The enjoyment of outdoor pursuits is one of the fastest growing leisure activities today. This impact should make us realize the value of gaining new knowledge of the environment and how to minimize damage to these areas. Enlightened outdoor users are attempting to travel and camp with a minimum impact on the natural environment. Here is a code of behaviour to help you ensure the “wise use without abuse” of wilderness areas.
1. Keep the group size small. Remember, however, that the ecological impact of a group is not necessarily a function of numbers. Two careless people can do far more damage than eight careful ones. Carrying capacity (the ability of an area to support life) varies, so the number of people should depend on the region of Canada involved.
2. Prepare carefully. Carry everything you need with you. If you pack it in, pack it out.
a) Research the trip area; become familiar with federal, provincial, and local laws and regulations,
b) Conduct pre-trip discussion and instruction with the group,
c) Carry adequate food supplies. Do not rely on the environment,
d) Carry proper equipment.
1. Use existing trails and portages and stay within their confines. Conduct a careful study of the environment implications before considering new trails.
2. Use switch backs in trails. Do not cut a new trail to save 50 metres.
3. Limit the wearing of lug soled footgear (footgear with pronounced ridges on the soles) to the time when absolutely necessary because this type of boot tends to disturb vegetation to a considerable degree and generally leads to unnecessary erosion, especially when worn by a large group.
4. Respect private property. Obtain travel permits, or ask permission to traverse private property where applicable.
Campsites and Shelters
1. Use existing campsites. Keep heavy use to a confined area (because of soil compaction).

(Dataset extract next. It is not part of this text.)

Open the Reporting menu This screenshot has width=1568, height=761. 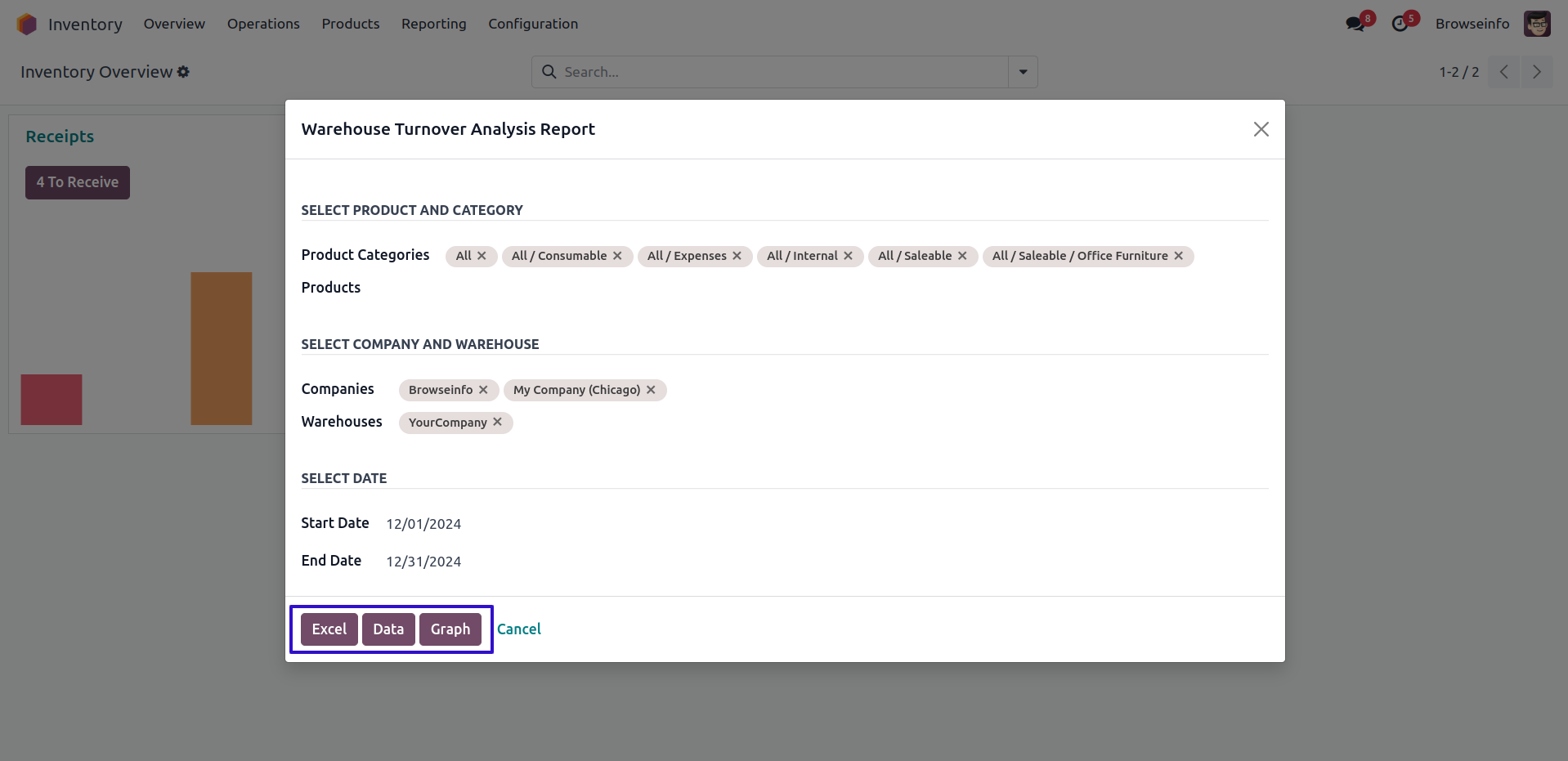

2. Do not overstay. Do not expand the campsite.
3. Refrain from using natural materials for shelter, except in emergency situations. Use a tent or plastic tarp.
4. Refrain from landscaping the campsite.
5. Use natural drainage. Do not dig trenches, especially in delicate environments.
6. Change footwear to a lower impact shoe while staying in and around campsite.
1. Use stoves where law and local regulations dictate; where there is a fire hazard; where serious danger to the ecosystem exists; where there is little or no firewood; and where the user wishes to have a minimal impact.
2. Obtain fire permits when applicable.
3. Keep fires small.
4. Use existing fire pits. If the area is untraveled, remove evidence of fire after use.
5. Where a fire pit is absent, dig to the mineral level of the soil, avoiding the burnable soil, roots and overhanging trees. Save sand to cover cold ashes. Replace top sod.
6. Use only deadwood for the fire, using wood no larger than 5 to 8 cm in diameter.
7. Burn all wood completely to a white ash. Retrieve non-burnables such as foil, tin cans, glass, and pack it out.
8. Douse the fire thoroughly. Stir ashes and the area surrounding the ashes. Douse again. Eliminate fire scars where possible.
1. Use existing outhouses.
2. If there are no outhouses in the area, bury human waste in a small, shallow latrine (cat hole) 15 - 20 cm deep (6 in. - 8 in.) at least 50 metres (150 ft.) from open water.
3. Use single ply white toilet paper and burn (or bury) completely.
1. What is carried in must also be carried out. Burn it, bash it, bag it, bring it back.
2. Personal hygiene activities like brushing teeth and washing hair should be carried out using pans designated for such use. Different pans should be used for the washing of dishes and clothes. Cleaning of any type must not take place in a lake or stream. Water used for personal hygiene and water used to wash dishes and clothes must be disposed of in a pit located 50 metres from the bank or shoreline.
3. If using soap, use mild biodegradable soap, but never in a lake or stream.
Wildlife and Natural Foods
1. You are a guest in someone’s home, so act accordingly.
2. Avoid over-fishing, over-hunting and over-trapping. Obtain necessary licenses, such as fishing licenses.
3. Obey all fish, game and forestry laws and regulations.
4. Do not pick edible wild foods except where they are clearly abundant. Never pick wild flowers, especially when there are not very many of that particular species in the area. Some species are killed when picked. Most species of wild orchids, for example, are killed when picked during the flowering phase.
5. Avoid camping or travelling through environmentally sensitive or ecologically unique areas.
Clean Up Others’ Mistakes
1. Pack out all non-biodegradable garbage that you find.
2. Fill in over sized latrines that are situated too close to the water.
3. Inform authorities of the mistakes of others if they are too extensive for you to correct.